Fitzpatrick then found himself trying to defend Sludden from a minority of seething Louth fans, some of whom jostled the referee who also appeared to be targeted with missiles from the stands.
Sludden was eventually chaperoned off the pitch by a mixture of gardaí and stewards — one of whom was felled by a plastic bottle to the head — but it had taken an unfeasibly long time for the match official to receive any assistance.
“If we are remiss there I would certainly review it,” said McKenna. “In any issue like this it does beg itself to be reviewed properly and to go through on it. If there is a pitch invasion we are in a contingency scenario. So all the best laid plans will change, will alter. I think that the gardaí and stewards were there in a reasonable timeframe but I say that without having studied the video. I’d prefer to study that in a little more detail and come back to you.”
McKenna described Sludden as being “fairly shaken” when he finally reached the sanctity of a private room after the incident and added that the steward hit by the bottle received medical attention.
The TV footage was downloaded from RTÉ within minutes of happening and Croke Park will trawl through the evidence in detail today in the hope of identifying those responsible.
“I don’t know will we actually catch faces on that but if we did, we certainly would. There are areas here where you are moving from unacceptable behaviour to antisocial behaviour, which may require us to take prosecutions.
“I always think in situations like this you are far better to dispense justice with a degree of grace to it. I think people are going to be anxious to come with a quick response. We need to study it and see what is the best line to take. But there is no place in any match or any ground or any street in Dublin or Ireland for that matter of people throwing bottles. When you have a volunteer stretched because he got hit on the head with a bottle, it’s an appalling day.”
McKenna also expects the gardaí to launch their own investigation and, whatever the outcome to all those deliberations, yesterday’s unsavoury events may well prompt a radical sea change in how fans watch future games in Croke Park.

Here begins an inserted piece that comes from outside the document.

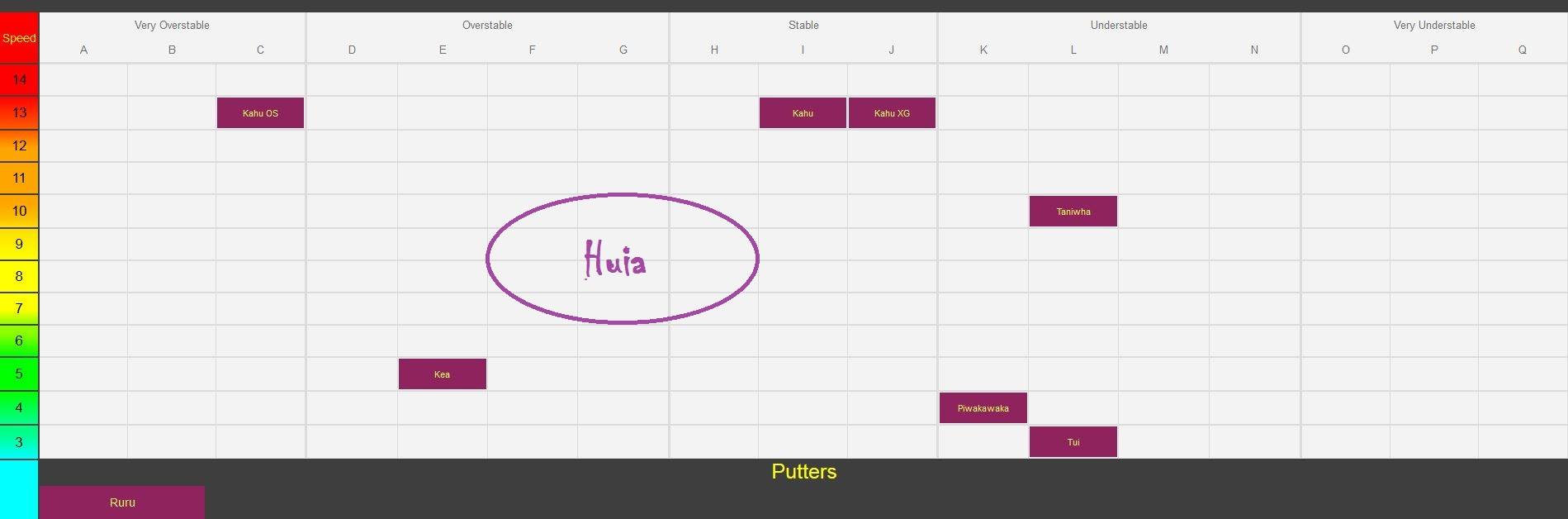This screenshot has height=519, width=1568.
Task: Click the red speed 14 swatch
Action: coord(19,79)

The GAA has been warning all and sundry about the dangers of pitch invasions — Plan B was invoked yet again yesterday — and drastic measures may now be taken to prevent a repeat. Education has been the association’s preferred weapon up until now but legislation which would make any incursion onto the pitch a criminal offence may not be far away.
“That would certainly be a reaction from today’s incident,” said McKenna. “You would hope we can avoid that but it seems to be more and more inevitable. What happened there today in any language is not right.”
Another option open to the GAA authorities would be to erect perimeter fencing. “What we have at the moment is not pretty and doesn’t look great. We have to look at all options. Fencing is one of them. Fencing, legislation, all of these things will come to the fore now.
“A ref has been jostled and had to be taken off the pitch by a garda. That is not where we want to have our games and a steward here on a volunteer basis is stretchered. That’s absolutely where we don’t want our games.
“It’s beholden of all of us to reflect on this over the next couple of days and come up with something which is rational, but properly responsive to the problem we see here.”